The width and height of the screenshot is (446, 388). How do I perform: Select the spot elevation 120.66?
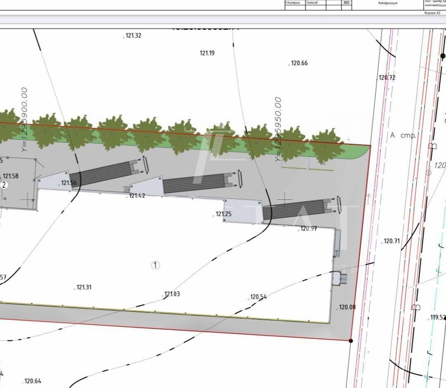299,63
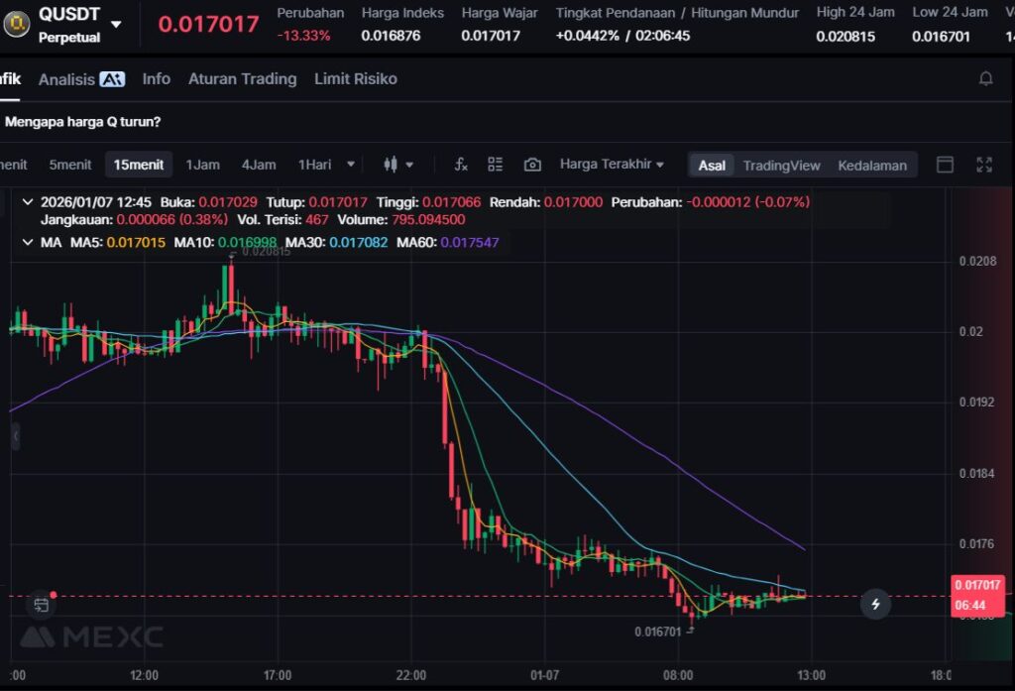The image size is (1015, 691).
Task: Click the window layout panel icon
Action: 945,165
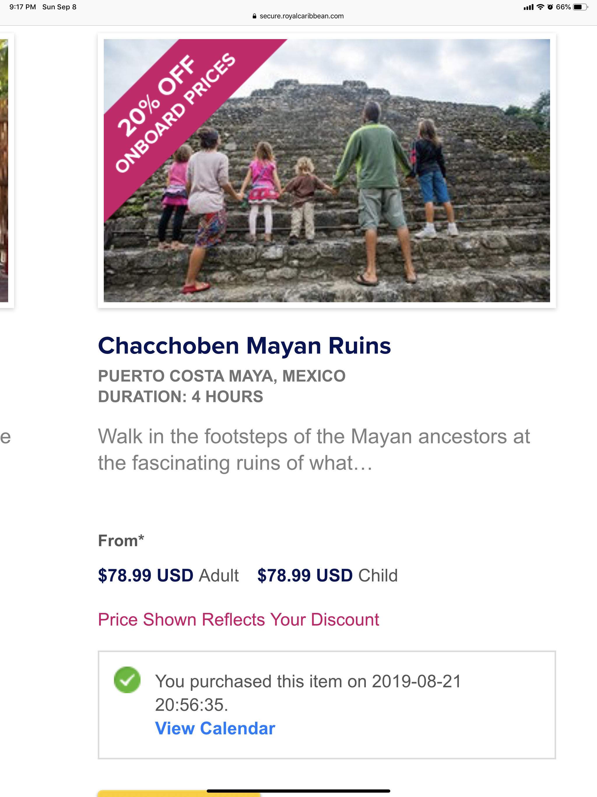Tap the Mayan ruins excursion photo

tap(327, 170)
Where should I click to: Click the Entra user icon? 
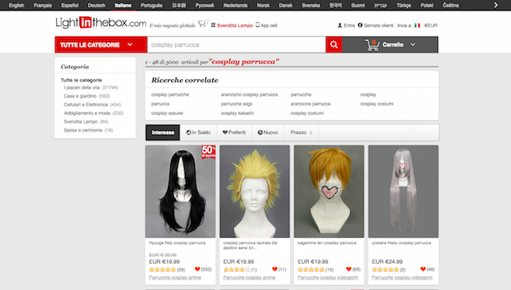[340, 25]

TASK GOAL: Taking each record in turn, retype it exactly and drop any picture.

WRITTEN RESPONSE:
The width and height of the screenshot is (446, 388). How do I perform: Select the spot elevation 120.66?
299,63
The image size is (1015, 691).
Task: Click the window layout panel icon
Action: 945,165
Tap the Mayan ruins excursion photo

tap(327, 170)
Where should I click to: Click the Entra user icon? 
[340, 25]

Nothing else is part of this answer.